*Supplied data*.
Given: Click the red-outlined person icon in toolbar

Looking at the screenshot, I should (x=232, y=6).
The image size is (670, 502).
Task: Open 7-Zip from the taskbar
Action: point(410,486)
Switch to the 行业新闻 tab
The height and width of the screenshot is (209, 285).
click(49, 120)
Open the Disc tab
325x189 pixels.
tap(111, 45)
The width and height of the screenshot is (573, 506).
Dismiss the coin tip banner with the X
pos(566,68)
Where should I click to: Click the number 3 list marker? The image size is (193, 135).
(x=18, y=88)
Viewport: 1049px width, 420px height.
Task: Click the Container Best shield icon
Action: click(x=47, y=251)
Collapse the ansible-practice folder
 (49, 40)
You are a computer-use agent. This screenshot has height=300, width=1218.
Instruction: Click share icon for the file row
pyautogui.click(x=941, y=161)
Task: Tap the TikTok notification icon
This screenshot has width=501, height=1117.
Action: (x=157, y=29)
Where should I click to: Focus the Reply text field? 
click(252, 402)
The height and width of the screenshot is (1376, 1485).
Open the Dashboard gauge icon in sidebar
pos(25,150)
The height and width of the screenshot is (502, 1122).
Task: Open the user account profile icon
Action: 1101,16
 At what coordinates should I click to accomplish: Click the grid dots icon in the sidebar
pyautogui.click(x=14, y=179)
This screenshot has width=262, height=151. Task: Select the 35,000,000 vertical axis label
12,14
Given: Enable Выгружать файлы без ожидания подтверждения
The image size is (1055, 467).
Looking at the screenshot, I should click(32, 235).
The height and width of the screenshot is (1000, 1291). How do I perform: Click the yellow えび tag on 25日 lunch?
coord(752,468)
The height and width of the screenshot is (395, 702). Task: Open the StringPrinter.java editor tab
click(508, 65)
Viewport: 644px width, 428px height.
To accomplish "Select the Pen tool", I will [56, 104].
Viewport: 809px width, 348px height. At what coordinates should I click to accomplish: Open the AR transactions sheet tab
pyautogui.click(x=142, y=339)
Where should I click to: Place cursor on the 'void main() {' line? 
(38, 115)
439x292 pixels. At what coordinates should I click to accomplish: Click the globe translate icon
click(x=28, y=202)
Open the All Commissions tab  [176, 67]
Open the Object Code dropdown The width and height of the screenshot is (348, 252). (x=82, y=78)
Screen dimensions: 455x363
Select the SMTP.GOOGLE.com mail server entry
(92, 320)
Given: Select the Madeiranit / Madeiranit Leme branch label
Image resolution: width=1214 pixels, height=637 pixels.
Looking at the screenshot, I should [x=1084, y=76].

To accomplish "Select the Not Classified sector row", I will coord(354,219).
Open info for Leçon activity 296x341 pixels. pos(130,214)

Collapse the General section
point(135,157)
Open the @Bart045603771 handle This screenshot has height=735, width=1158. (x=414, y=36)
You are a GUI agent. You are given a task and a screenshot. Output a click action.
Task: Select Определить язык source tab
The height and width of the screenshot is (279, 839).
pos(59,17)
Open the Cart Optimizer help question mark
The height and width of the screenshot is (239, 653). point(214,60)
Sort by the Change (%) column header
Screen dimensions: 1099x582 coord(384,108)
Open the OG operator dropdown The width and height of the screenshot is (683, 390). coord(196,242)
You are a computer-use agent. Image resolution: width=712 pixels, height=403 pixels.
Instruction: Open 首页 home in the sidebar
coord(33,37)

*Exercise description*.
Each line from the one holding "Sort by the Change (%) column header" to the end of the data above goes into the answer exactly as written, and no other line does.

*Solution for this exercise*.
Sort by the Change (%) column header
Screen dimensions: 1099x582 coord(384,108)
Open the OG operator dropdown The width and height of the screenshot is (683, 390). coord(196,242)
You are a computer-use agent. Image resolution: width=712 pixels, height=403 pixels.
Instruction: Open 首页 home in the sidebar
coord(33,37)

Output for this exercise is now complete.